Reading in query file... Frac with potential copy numbers: 0.839205341782 Reading SNP file at TUMOR-FILE.txt Reading SNP file at NORMAL-FILE.tsv Reading interval file at CN-FILE.txt Calculating BAFs Determining heterozygosity. Calculating BAFs. Traceback (most recent call last): File "/volumes/neo/code/3rd_party/THetA-master/bin/../python/RunTHetA.py", line 505, in main() File "/volumes/neo/code/3rd_party/THetA-master/bin/../python/RunTHetA.py", line 283, in main resultsfile2, boundsfile2 = run_fixed_N(2, args, intervals) File "/volumes/neo/code/3rd_party/THetA-master/bin/../python/RunTHetA.py", line 317, in run_fixed_N intervals, missingData, corrRatio, meanBAFs = get_clustering_args(tumorfile, normalfile, filename, num_processes, m, tumorCounts, normCounts) File "/volumes/neo/code/3rd_party/THetA-master/bin/../python/RunTHetA.py", line 263, in get_clustering_args intervalsByChrm[chrm].append(interval) IndexError: list index out of range

— Reply to this email directly or view it on GitHub https://github.com/raphael-group/THetA/issues/8.

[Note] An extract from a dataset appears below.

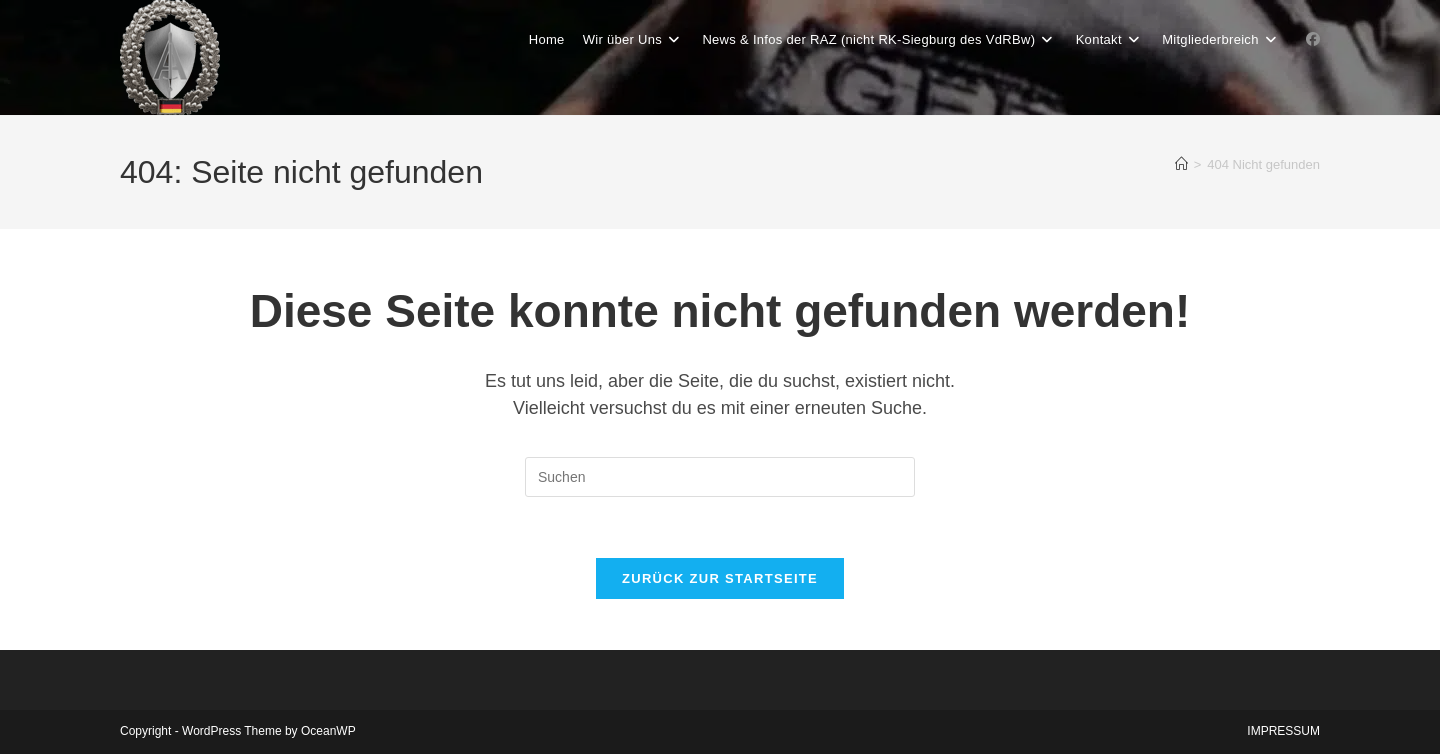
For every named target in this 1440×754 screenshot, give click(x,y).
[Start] (1181, 164)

daidaobee commented 8 years ago

I thought that was the case. But I did a "cat -T " and they are indeed tab separated. It probably looks space separated because of my copy-and-paste.

egeulgen commented 6 years ago

Hello, I'm currently facing the same issue. My SNP files are also tab-seperated. I don't get any errors when I don't specify SNP files. If needed, I can provide my inputs as well. Any help would be greatly appreciated. Best, -E

egeulgen commented 6 years ago

Would you happen to call chrY as 23 as well? I think that was the issue. I changed the necessary line python script as below and now it works. intervalsByChrm[chrm].append(interval) intervalsByChrm[chrm - 1].append(interval)

reykajayasinghe commented 5 years ago

Unfortunately the above fix didn't work for me. I just ended up removing all chrx and chry from my input snp files.